Kajati dan Masyarakat Sipil Banten Mendukung Terbentuknya JAMPIDMIL

Damar banten – Direktur Yayasan Cordova Rusdi Tagaroa memfasilitasi acara ‘Dialog Kajati dan Koalisi Masyarakat Sipil Banten: Pembentukan JAMPIDMIL (Jaksa Agung Muda Bidang Pidana Militer)’ yang dihadiri Kejati Banten Dr. Asep Nana Mulyana , SH.Mhum, Dosen Untirta Fakultas Hukum Mirdedi, SH, MH dan beberapa NGO serta awak media yang ada di Banten. Acara tetsebut bertempatan di kantor yayasan cordova, Kamis (06/05/2021).

Kajati Banten Dr.Asep Nana Mulyana mensosialisasikan inovasi, gagasan pembentukan kelembagaan baru yakni Jaksa Agung Muda Bidang Pidana Militer.
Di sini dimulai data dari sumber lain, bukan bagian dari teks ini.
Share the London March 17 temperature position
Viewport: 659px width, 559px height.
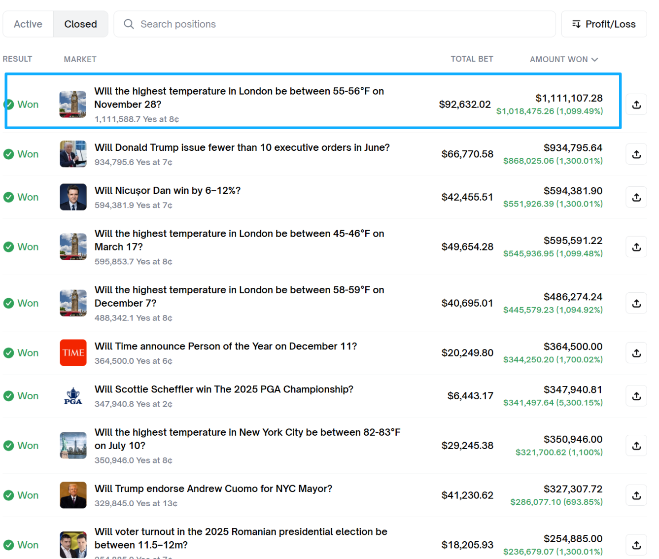(x=636, y=247)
Dimana selama ini ada dualisme dan ini coba ditengahi dengan pembentukan kelembagaan jampidmil. Dengan hal ini ada kerjasama yang terintegrasi sehingga ada keadilan terhadap kedua belah pihak pelaku sipil atau militer. Kasus seperti ini tiap tahunnya ribuan terjadi dan terdapat perbedaan penanganannya. kasus-kasus pidana dipisah sesuai pelakunya, militer di pengadilan militer dan sipil di pengadilan sipil. Dan sering terjadi perbedaan penerapan undang-undang dan perbedaan penanganan kasus antara sipil dan militer.
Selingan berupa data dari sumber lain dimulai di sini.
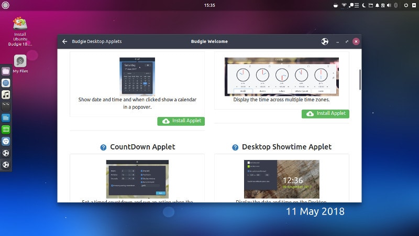Open the web browser globe dock icon

tap(6, 83)
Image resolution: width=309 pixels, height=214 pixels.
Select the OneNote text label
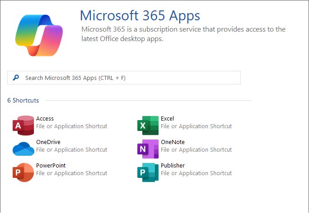(x=173, y=142)
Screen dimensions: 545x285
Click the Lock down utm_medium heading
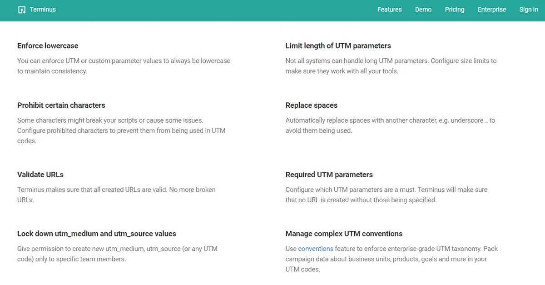coord(97,234)
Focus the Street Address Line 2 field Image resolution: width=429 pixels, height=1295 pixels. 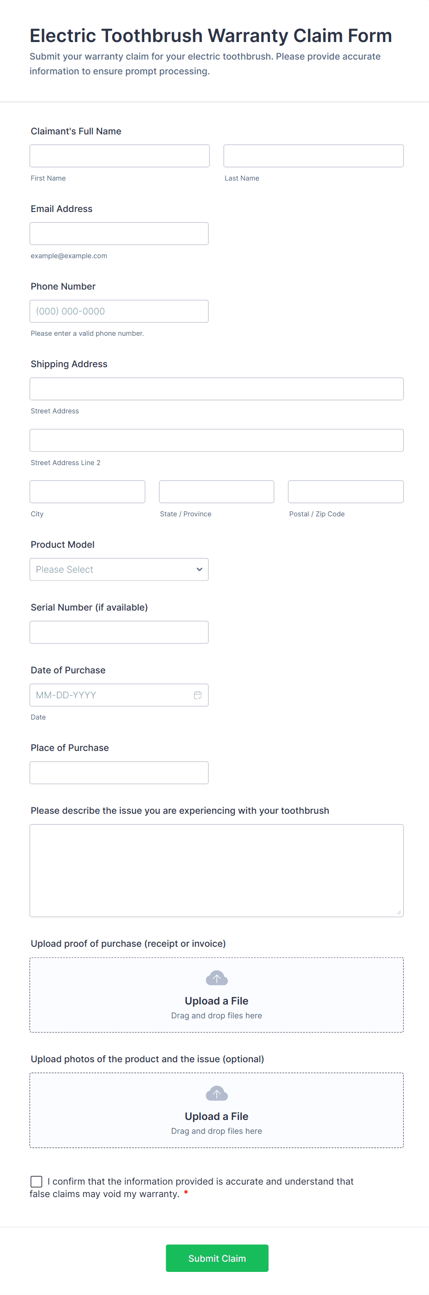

“Saat ini kan ketika militer melakukan tindak pidana itu diproses nya di pengadilan militer sementara untuk sipil akan diproses di pengadilan umum. Tentu saja ini menimbulkan perberdaan tindak pidana karena undang-undang nya berbeda. Nah, dengan adanya jaksa agung muda bidang pidana militer ini akan disatukan sehingga nanti statusnya tidak ada yang berbeda antara si pelaku yang berstatus militer dan sipil” ujar kajati

Kajati, Dr. Asep juga mengatakan bahwa secara garis besar kelembagaan Jaksa Agung Muda Bidang Pidana Militer ini bersumber dari pasal 27 Undang-Undang Dasar Negara Republik indonesia yang mengamanatkan persamaan kedudukan warga negara dalam hukum ( equality before the law), sebagai refleksi dari prinsip-prinsip kesamaan proses penegakan hukum (equality process) maupun kesamaan tindakan (equality treatment) terhadap pelaku tindak pidana, tanpa membedakan status dan kedudukan fungsional masing-masing .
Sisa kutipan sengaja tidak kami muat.